While some of Intel’s actions, such as hidden discounts, were overturned on appeal for lack of evidence of harm, the commission confirmed that Intel paid computer manufacturers to delay or limit products using AMD processors.
Specifically, the Commission cited examples of Intel paying HP not to sell AMD-powered business PCs to small and medium-sized businesses through direct channels between 2002 and 2005. It also paid Acer to delay the launch of an AMD-based laptop from late 2003 to early 2004. Intel also paid Lenovo to delay the launch of AMD computers by six months.
According to the General Court, by placing these conditions on payments, Intel was able to limit the competitive threat posed by AMD desktop computers in key market segments.

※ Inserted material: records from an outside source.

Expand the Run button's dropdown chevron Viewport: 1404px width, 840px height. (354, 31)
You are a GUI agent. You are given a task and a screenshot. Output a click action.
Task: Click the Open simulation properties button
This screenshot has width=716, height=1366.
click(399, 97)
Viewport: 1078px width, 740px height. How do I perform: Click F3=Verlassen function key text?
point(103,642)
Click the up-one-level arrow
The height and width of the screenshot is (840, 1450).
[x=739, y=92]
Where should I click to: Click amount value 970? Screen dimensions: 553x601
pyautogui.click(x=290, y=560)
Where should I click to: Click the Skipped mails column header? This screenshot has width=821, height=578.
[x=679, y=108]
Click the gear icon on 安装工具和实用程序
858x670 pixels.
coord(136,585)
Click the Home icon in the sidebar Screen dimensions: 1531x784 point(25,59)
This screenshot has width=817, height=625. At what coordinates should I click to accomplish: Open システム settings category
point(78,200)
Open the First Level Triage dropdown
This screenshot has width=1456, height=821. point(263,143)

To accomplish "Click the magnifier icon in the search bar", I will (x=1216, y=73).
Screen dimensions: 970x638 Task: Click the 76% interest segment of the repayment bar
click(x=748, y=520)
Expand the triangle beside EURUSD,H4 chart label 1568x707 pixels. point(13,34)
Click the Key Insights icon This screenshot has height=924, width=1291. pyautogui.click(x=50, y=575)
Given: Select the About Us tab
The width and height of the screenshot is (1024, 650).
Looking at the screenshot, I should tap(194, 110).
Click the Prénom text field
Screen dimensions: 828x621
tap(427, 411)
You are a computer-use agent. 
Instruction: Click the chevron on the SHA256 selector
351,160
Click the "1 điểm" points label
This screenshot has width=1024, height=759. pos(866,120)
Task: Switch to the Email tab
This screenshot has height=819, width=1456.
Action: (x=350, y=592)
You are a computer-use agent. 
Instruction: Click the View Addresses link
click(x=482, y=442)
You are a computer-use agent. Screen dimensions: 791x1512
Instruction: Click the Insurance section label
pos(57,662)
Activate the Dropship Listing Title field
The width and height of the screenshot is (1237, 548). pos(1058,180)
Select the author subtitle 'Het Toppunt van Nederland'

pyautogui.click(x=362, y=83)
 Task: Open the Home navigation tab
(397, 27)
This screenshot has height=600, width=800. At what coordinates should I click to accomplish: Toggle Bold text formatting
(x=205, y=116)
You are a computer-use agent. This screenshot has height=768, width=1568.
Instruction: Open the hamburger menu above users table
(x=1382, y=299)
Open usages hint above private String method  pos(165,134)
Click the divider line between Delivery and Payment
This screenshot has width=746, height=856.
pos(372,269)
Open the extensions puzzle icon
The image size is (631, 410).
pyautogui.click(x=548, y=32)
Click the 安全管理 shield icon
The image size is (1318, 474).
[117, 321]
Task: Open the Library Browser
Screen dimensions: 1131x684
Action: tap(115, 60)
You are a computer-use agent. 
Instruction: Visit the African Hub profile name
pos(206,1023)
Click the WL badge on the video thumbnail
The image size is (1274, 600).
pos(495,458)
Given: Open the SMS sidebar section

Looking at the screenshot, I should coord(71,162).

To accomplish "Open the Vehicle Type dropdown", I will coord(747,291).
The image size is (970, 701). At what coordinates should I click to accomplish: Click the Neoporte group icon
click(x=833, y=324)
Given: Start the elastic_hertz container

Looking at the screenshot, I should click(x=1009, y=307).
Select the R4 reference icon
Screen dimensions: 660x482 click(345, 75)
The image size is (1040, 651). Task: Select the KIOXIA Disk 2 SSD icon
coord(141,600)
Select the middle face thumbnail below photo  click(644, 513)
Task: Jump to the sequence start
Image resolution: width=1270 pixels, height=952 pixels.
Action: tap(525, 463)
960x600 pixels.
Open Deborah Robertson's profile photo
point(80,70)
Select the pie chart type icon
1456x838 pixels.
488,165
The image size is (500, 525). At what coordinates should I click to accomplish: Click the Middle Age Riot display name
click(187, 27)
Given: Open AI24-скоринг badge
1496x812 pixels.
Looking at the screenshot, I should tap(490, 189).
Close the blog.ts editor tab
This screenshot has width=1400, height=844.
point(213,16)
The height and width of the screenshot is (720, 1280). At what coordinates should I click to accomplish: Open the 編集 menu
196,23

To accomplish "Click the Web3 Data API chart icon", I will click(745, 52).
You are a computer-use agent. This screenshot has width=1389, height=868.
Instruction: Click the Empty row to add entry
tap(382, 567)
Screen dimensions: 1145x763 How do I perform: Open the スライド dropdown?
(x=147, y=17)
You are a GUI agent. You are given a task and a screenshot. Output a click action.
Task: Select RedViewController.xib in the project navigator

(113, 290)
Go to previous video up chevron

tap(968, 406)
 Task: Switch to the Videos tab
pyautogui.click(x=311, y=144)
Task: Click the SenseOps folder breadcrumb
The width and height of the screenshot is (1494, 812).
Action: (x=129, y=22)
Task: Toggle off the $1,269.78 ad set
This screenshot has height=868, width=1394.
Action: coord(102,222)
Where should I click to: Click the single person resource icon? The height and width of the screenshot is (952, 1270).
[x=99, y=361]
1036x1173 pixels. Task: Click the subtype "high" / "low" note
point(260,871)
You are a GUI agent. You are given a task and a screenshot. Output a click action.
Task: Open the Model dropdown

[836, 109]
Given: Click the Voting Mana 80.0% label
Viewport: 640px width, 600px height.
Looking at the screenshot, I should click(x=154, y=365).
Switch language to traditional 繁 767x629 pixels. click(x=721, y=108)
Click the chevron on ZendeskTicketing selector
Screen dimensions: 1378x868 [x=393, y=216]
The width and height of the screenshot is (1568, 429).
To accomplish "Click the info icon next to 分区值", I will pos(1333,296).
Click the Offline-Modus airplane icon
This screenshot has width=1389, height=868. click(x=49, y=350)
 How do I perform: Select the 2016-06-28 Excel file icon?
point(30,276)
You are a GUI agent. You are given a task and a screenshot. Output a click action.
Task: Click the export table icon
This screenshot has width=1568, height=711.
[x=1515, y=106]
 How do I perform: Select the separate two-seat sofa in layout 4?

The Commission said the new fine of €376 million reflects that Intel prevented the development and expansion of its main competitors in the x86 CPU market during almost 5 years.
As a result of those restrictions, computer manufacturers have stopped, delayed or placed restrictions on the commercialization of products based on a competitor’s chipsets, which they have actively designed and which have consumer demand.
Intel’s naked restrictions thus had a detrimental effect on market competition by depriving customers of a choice they would otherwise have had.
However, the fight did not end as the commission appealed the cancellation of the parts of the discounts in the case. And Intel could still face additional fines if the appeals court rules that the discounts also violate competition laws. The €376 million fine is now set in stone as Intel has not appealed this ruling.